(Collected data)
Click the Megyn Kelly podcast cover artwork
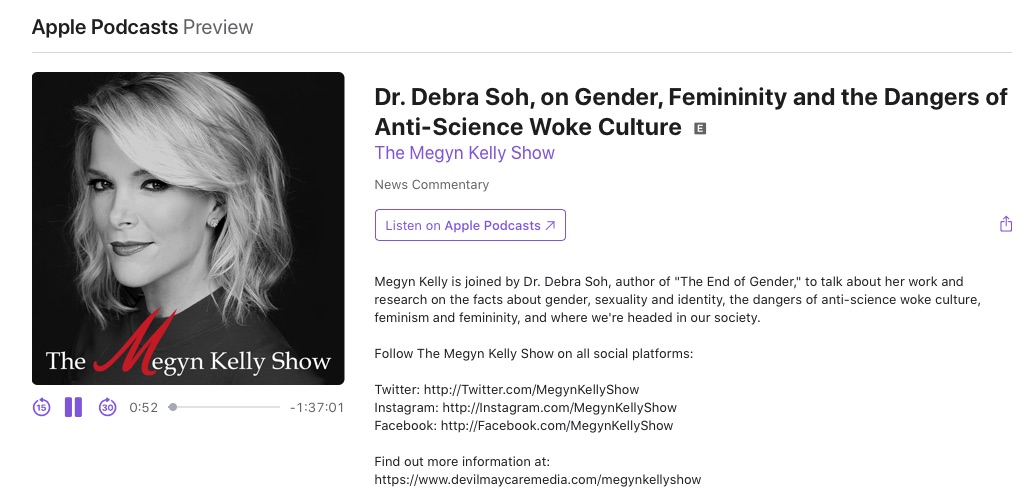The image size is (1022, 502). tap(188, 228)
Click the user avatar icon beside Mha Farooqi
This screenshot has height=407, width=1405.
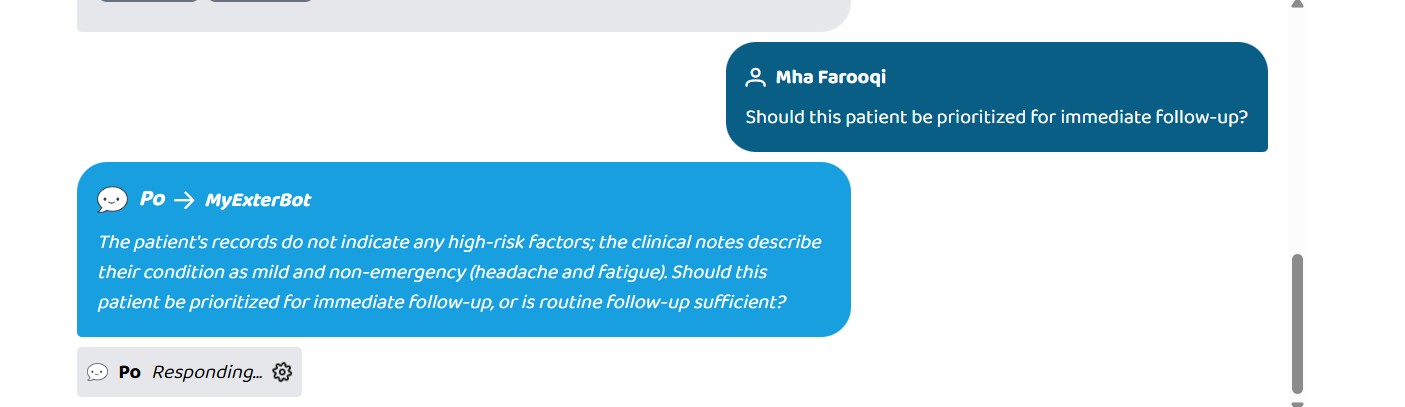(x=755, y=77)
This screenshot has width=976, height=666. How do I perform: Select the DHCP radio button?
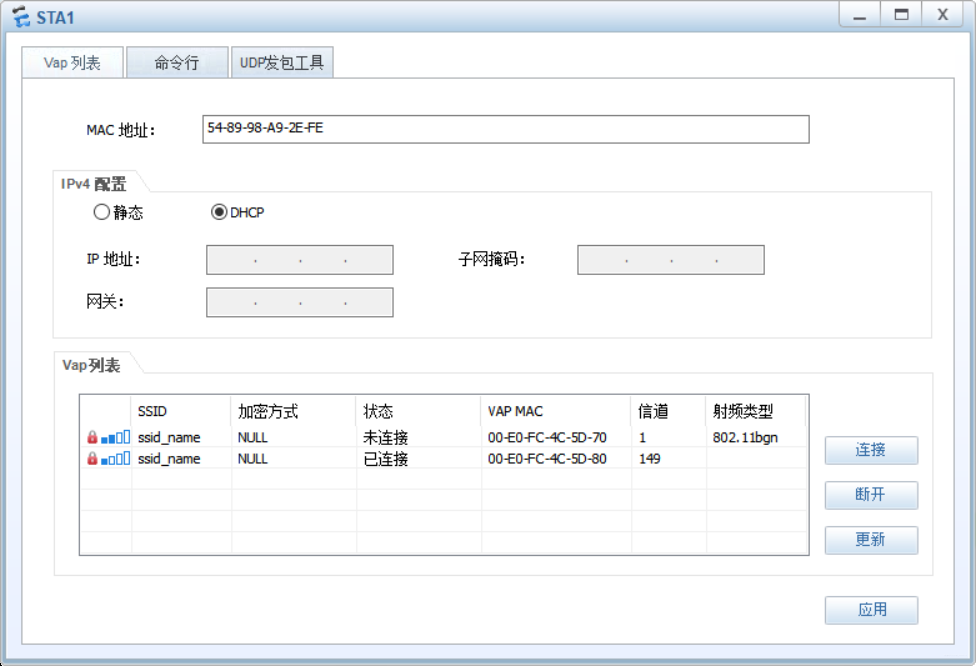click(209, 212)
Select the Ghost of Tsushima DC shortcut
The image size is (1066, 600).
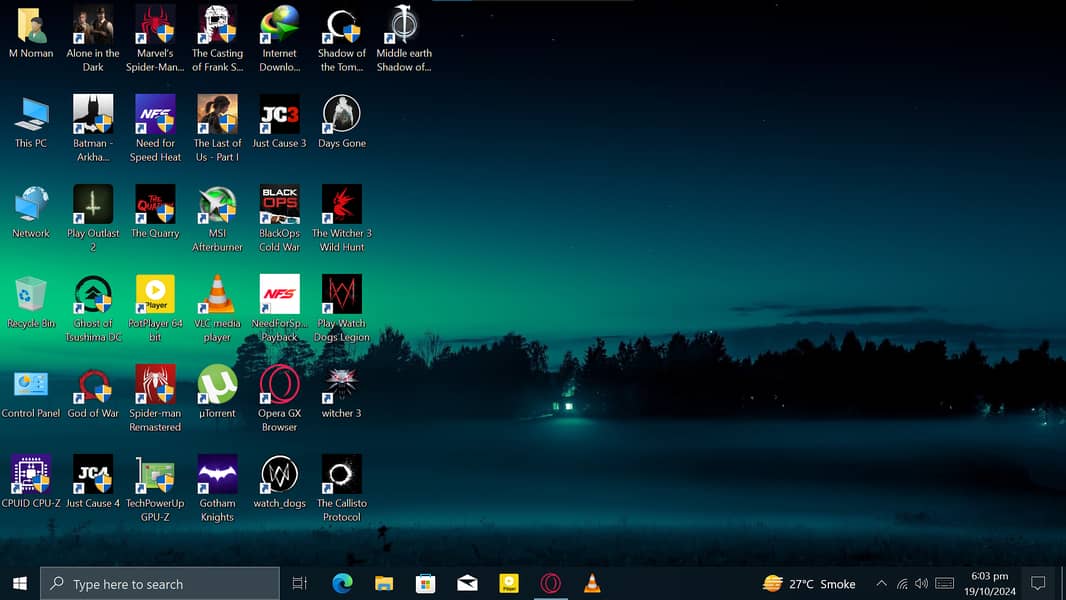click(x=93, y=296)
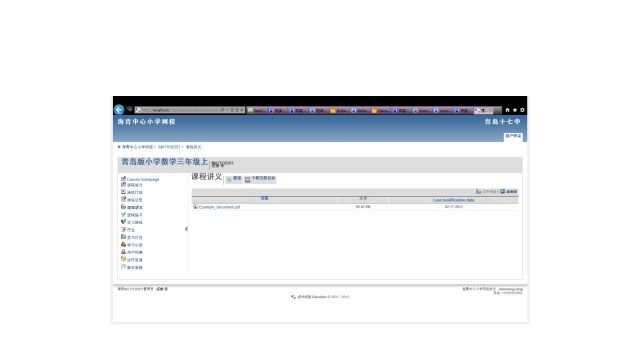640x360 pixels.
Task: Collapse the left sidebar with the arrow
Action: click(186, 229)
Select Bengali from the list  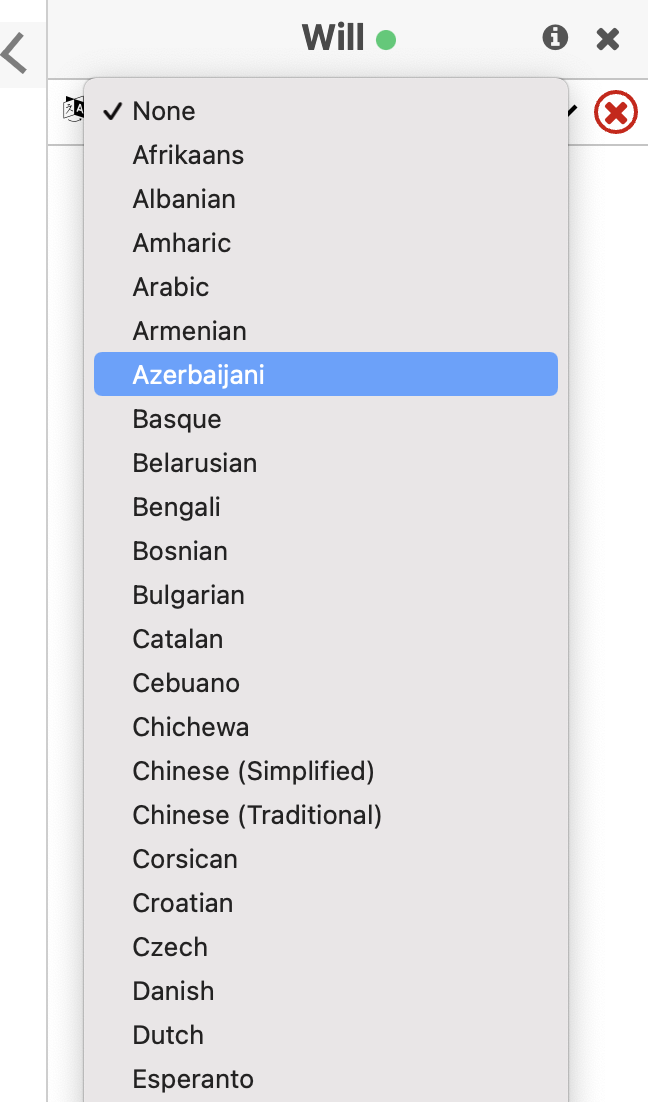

## Your goal
The response should contain every record above exactly as written, and none of the pictures.

## Task output
Click the Megyn Kelly podcast cover artwork
The image size is (1022, 502). tap(188, 228)
Click the user avatar icon beside Mha Farooqi
This screenshot has height=407, width=1405.
(x=755, y=77)
This screenshot has width=976, height=666. How do I perform: Select the DHCP radio button?
click(209, 212)
Select the Ghost of Tsushima DC shortcut
The image size is (1066, 600).
click(x=93, y=296)
640x360 pixels.
Task: Collapse the left sidebar with the arrow
Action: click(186, 229)
Select Bengali from the list  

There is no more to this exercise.